La Juventus prepara la “rivoluzione” di metà stagione. Thiago Motta non ha convinto e 12 pareggi in 19 gare sono troppe, l’allenatore non sembra avere in mano la squadra e anche dallo spogliatoio filtrano malumori. Il caso Danilo, il capitano escluso dal progetto tecnico con il successivo attacco del suo agente al tecnico, sembra la punta dell’iceberg di un destino probabilmente segnato per l’attuale allenatore della Juventus.
Dopo la stagione sensazionale con il Bologna, culminata nella conquista della qualificazione alla Champions League, Thiago Motta non è riuscito ad imporsi e ora vede l’esonero ad un passo, che incombe in modo concreto sulla sua avventura in bianconero. La gara contro l’Atalanta potrebbe non bastare.

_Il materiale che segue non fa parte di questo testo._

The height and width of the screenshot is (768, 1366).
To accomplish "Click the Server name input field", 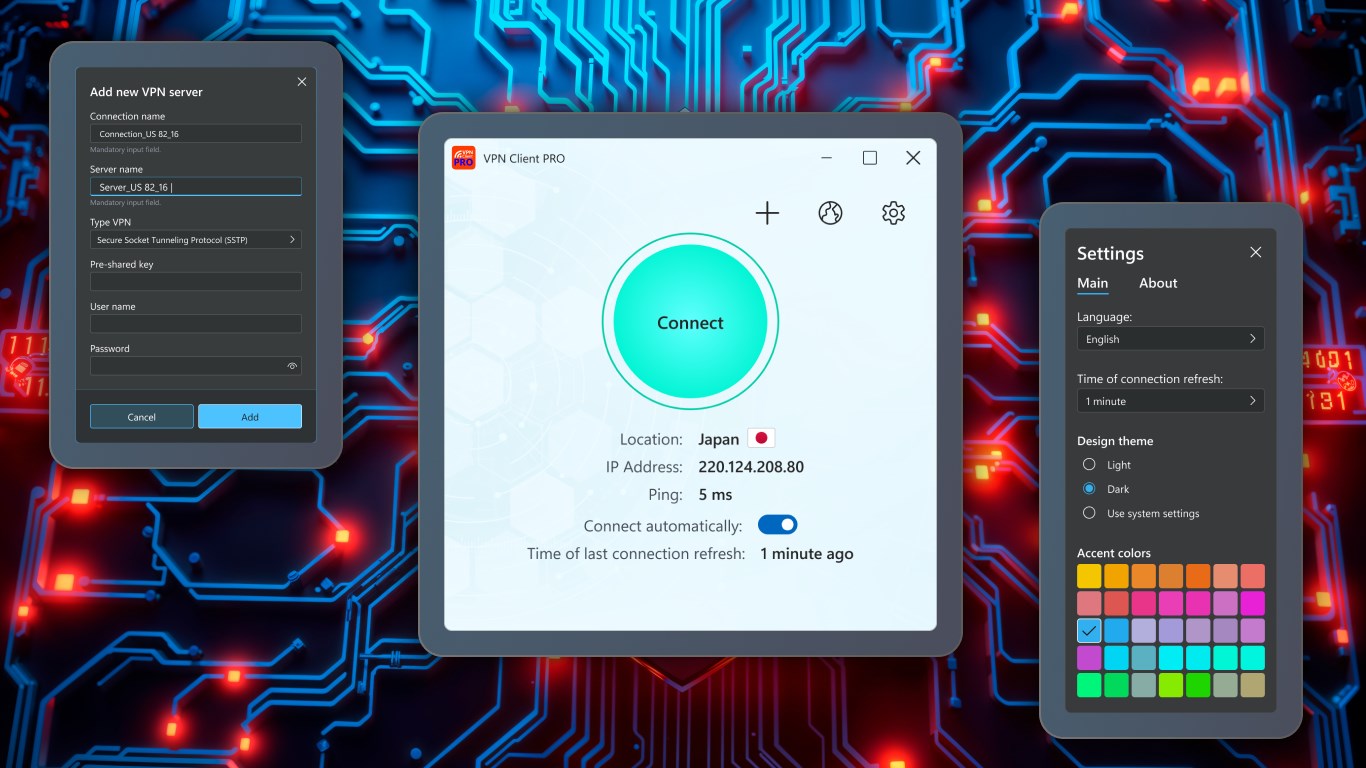I will pos(195,186).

Roberto Mancini è l’erede designato per la successione a Thiago Motta sulla panchina della Juventus. I contatti con l’ex Ct della Nazionale Italiana sarebbero iniziati già nei giorni scorsi, prima del derby della Mole pareggiato 1-1 contro il Torino, e ci sarebbe stata anche un’accelerazione nelle ultime ore. Cristiano Giuntoli avrebbe la disponibilità di Mancini a subentrare in corsa sulla panchina della Juventus. I prossimi giorni si preannunciano decisivi, con la Juventus attesa domani a Bergamo per una sfida che diventa un crocevia per il cammino della squadra ma soprattutto per il futuro di Thiago Motta.